THE REQUEST =>
Rewrite the items starting at the line containing "Refresh the dashboard" and ending at the line containing "pyautogui.click(x=41, y=322)", with "hamburger menu" replaced by "navigation menu" and everything else left unchanged.
Start of DATASET EXTRACT
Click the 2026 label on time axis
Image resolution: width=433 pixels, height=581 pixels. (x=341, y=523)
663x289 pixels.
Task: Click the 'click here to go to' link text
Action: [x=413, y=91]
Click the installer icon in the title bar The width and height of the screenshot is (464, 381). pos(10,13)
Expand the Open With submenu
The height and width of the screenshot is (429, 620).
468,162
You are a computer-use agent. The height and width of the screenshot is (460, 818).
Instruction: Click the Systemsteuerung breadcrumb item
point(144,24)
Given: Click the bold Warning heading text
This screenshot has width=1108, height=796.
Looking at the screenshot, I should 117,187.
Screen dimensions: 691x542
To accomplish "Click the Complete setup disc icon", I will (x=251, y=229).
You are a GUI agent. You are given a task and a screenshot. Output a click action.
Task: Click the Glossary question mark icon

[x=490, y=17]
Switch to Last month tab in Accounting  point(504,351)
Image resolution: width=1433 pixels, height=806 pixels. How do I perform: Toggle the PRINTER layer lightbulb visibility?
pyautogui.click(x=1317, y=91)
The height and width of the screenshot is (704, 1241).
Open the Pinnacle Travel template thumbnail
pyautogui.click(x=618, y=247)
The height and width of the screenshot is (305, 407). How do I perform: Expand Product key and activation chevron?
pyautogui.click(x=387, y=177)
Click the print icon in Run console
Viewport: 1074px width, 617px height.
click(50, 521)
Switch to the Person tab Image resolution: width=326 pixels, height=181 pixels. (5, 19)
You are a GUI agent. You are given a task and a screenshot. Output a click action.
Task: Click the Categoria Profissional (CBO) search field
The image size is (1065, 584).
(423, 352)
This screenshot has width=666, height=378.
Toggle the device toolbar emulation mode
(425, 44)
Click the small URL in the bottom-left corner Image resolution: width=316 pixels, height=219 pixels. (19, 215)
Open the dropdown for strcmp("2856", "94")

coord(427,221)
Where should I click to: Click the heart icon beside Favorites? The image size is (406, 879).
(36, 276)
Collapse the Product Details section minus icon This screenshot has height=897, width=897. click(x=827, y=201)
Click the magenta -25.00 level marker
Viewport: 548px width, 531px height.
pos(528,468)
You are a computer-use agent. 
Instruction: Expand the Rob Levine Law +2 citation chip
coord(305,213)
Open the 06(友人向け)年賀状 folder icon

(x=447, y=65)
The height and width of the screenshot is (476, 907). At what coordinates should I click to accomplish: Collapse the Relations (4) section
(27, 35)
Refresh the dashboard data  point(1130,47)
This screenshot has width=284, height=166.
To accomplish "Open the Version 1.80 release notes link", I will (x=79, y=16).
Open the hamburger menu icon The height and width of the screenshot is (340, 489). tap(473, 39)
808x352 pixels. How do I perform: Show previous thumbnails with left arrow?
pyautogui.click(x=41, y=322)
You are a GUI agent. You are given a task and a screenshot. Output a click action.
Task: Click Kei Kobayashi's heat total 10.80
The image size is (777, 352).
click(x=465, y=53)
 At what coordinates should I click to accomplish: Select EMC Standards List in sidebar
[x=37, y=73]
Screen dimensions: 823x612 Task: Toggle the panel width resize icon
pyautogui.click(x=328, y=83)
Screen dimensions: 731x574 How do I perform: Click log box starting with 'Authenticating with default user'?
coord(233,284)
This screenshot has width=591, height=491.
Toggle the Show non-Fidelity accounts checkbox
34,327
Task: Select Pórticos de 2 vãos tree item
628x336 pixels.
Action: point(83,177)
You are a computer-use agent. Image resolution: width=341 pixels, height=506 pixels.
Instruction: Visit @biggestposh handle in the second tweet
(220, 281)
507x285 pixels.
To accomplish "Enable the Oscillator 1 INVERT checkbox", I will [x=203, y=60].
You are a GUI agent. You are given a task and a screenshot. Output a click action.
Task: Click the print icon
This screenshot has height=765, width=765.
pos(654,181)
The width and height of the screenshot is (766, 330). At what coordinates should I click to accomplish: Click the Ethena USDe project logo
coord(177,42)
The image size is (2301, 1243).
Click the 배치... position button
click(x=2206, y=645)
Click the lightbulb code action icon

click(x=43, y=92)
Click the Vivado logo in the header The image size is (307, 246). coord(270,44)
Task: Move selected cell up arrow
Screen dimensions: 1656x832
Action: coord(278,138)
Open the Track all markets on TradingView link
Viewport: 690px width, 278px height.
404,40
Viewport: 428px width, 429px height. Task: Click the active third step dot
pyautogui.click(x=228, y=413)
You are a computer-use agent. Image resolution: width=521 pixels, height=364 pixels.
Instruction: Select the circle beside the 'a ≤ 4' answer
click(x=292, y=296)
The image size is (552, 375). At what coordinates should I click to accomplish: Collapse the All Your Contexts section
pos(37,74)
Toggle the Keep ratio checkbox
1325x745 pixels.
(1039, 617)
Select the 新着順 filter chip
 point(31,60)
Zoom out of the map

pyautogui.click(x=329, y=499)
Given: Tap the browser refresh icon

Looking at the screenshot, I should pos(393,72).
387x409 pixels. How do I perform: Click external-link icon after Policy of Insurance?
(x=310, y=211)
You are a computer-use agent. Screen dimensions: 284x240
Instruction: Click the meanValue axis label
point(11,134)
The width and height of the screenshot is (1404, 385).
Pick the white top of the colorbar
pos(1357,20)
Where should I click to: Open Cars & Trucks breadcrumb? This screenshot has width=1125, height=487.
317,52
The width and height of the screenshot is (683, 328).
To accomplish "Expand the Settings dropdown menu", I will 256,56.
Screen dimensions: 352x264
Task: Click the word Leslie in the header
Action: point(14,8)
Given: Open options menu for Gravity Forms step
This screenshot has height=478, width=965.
End of DATASET EXTRACT
TASK OUTPUT =>
Refresh the dashboard data  point(1130,47)
This screenshot has width=284, height=166.
To accomplish "Open the Version 1.80 release notes link", I will (x=79, y=16).
Open the navigation menu icon The height and width of the screenshot is (340, 489). tap(473, 39)
808x352 pixels. How do I perform: Show previous thumbnails with left arrow?
pyautogui.click(x=41, y=322)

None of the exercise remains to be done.